Digitalizar no basta: cómo convertir archivos en datos útiles para el negocio
Digitalizar documentos ya no es sinónimo de transformación digital.
En la economía actual, las organizaciones que realmente marcan diferencia no son las que almacenan más archivos en la nube, sino las que logran convertir información en decisiones. Compañías como Amazon, Google o Netflix tienen algo en común: no solo recopilan datos, los transforman en conocimiento accionable.
Esa misma lógica comienza a permear el mundo empresarial colombiano.
Según un artículo publicado por Portafolio, la firma GRM Colombia impulsa una visión en la que la gestión documental deja de ser un proceso administrativo y se convierte en soporte real del negocio.

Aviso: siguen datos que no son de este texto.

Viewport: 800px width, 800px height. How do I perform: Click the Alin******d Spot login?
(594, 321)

El error común: digitalizar el desorden
Muchas empresas creen que escanear documentos y guardarlos en carpetas digitales resuelve el problema.
Pero no es así.
Cuando la información queda dispersa entre PDFs, correos electrónicos y repositorios sin estructura, el problema no es el acceso. Es el control.
Diego Gajst, CEO de la operación de GRM en Colombia, advierte que una digitalización desordenada solo cambia el formato del caos. Si la información no se centraliza ni se puede rastrear, la empresa sigue operando con múltiples versiones de la verdad.

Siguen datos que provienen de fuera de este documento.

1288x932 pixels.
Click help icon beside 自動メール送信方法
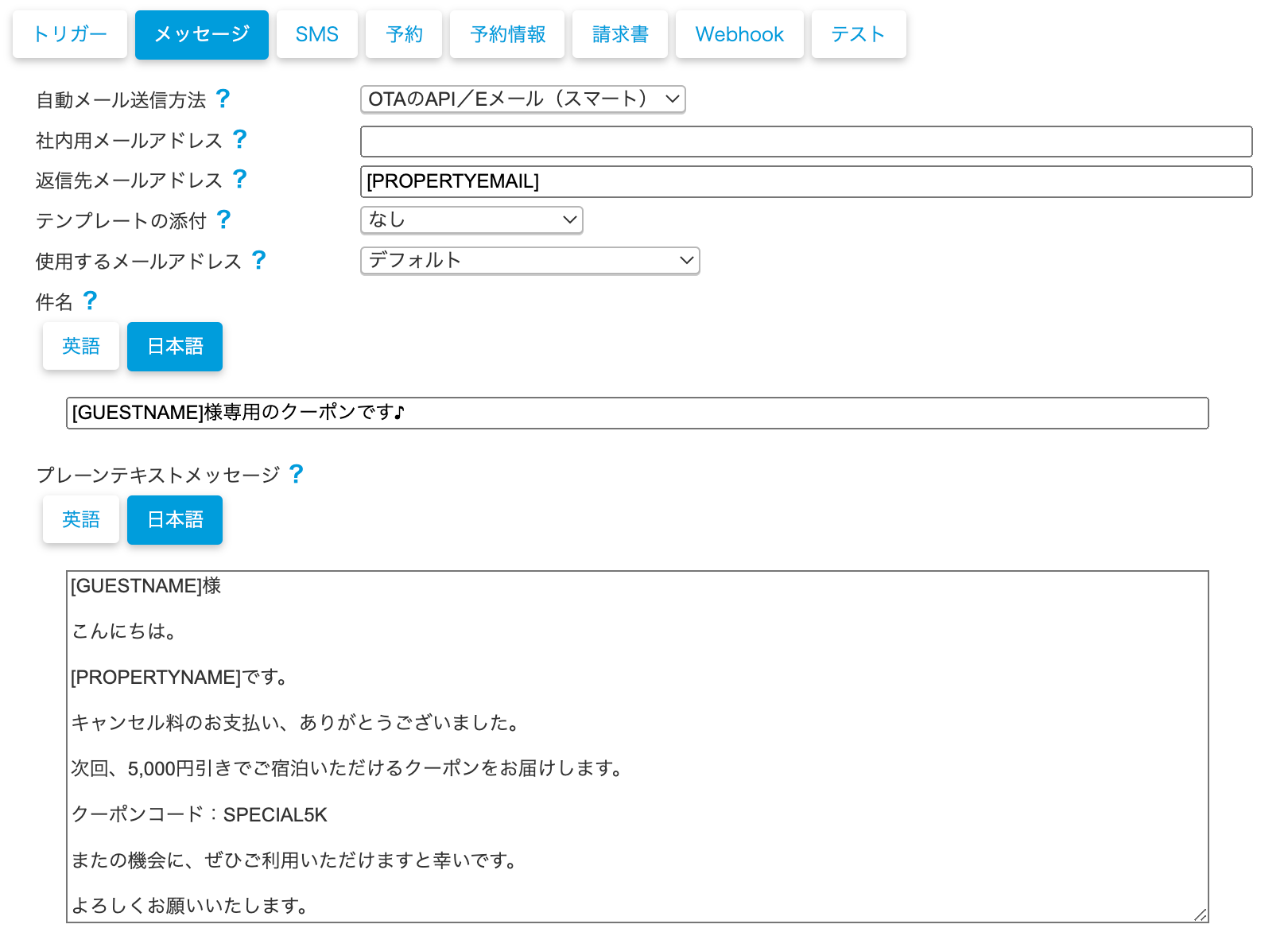click(223, 99)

El resultado es conocido: reprocesos, tiempos muertos, errores administrativos y decisiones basadas en datos incompletos.
Del PDF al dato estructurado
Convertir archivos en datos útiles implica un paso adicional.
No se trata solo de almacenar un contrato o una factura como imagen en la nube. Se trata de extraer su contenido y transformarlo en información indexada: número de factura, proveedor, valor, fecha de vencimiento, vigencia contractual, identificación de las partes.
Cuando esos datos quedan estructurados, dejan de depender de la memoria de un funcionario o de búsquedas manuales interminables.
La información pasa a tener una única versión, verificable y trazable.
Ese cambio reduce uno de los problemas más frecuentes en las organizaciones: distintas áreas trabajando con datos distintos.
El papel del ECM como columna vertebral
Para que la información se convierta en una fuente única confiable, es necesario un sistema que articule documentos, datos y flujos de trabajo.
Ahí entra el concepto de ECM, Enterprise Content Management.
GRM se apoya en VisualVault, una plataforma en la nube que combina repositorio documental, captura e indexación de datos y flujos de trabajo configurables.
La diferencia es clave: el documento deja de ser un archivo estático y se convierte en un registro con metadatos que pueden consultarse, auditarse y activar tareas automáticas como aprobaciones, alertas o revisiones.
No es almacenamiento. Es gobierno de la información.
Automatización que reduce costos invisibles
Gran parte de los costos empresariales no aparecen en un rubro específico del presupuesto.
Se esconden en horas administrativas dedicadas a reenviar soportes, perseguir firmas, validar información en diferentes sistemas.
Cuando los flujos quedan parametrizados mediante workflows, se recorta el trabajo repetitivo.
Baja el reproceso.
Se acortan los tiempos de ciclo.
Se reduce la carga operativa del backoffice.
Para muchas compañías, esa eficiencia termina teniendo un impacto directo en rentabilidad y competitividad.
Seguridad: cuando los datos se vuelven activos críticos
Mover información por procesos implica un reto adicional: la seguridad deja de ser solo un asunto tecnológico y se convierte en parte del control operativo.
Un ECM que concentra contratos, facturas o soportes de auditoría exige estándares robustos.
El enfoque de GRM se alinea con marcos internacionales como FedRAMP, NIST SP 800-39 y PCI-DSS, además de certificaciones como ISO 27001 y reportes SOC 2 Tipo II. En sectores específicos, como salud, también se consideran estándares como HIPAA.
La lógica es clara: si los datos son un activo estratégico, deben tratarse como tal.
De archivo físico a activo estratégico
GRM opera en Colombia desde Bogotá, Cali y Medellín como parte de una compañía estadounidense con más de 35 años de experiencia y presencia en diez países.
Su propuesta combina custodia física documental con digitalización avanzada y ECM en la nube, integrándose con sistemas ERP y plataformas internas para que todas consuman la misma información.
El mensaje es directo.
Un escaneo produce imágenes.
Una transformación produce datos.
Y en un entorno empresarial donde la competitividad depende de decisiones rápidas y basadas en evidencia, convertir archivos en datos útiles deja de ser una opción tecnológica y se convierte en una decisión estratégica.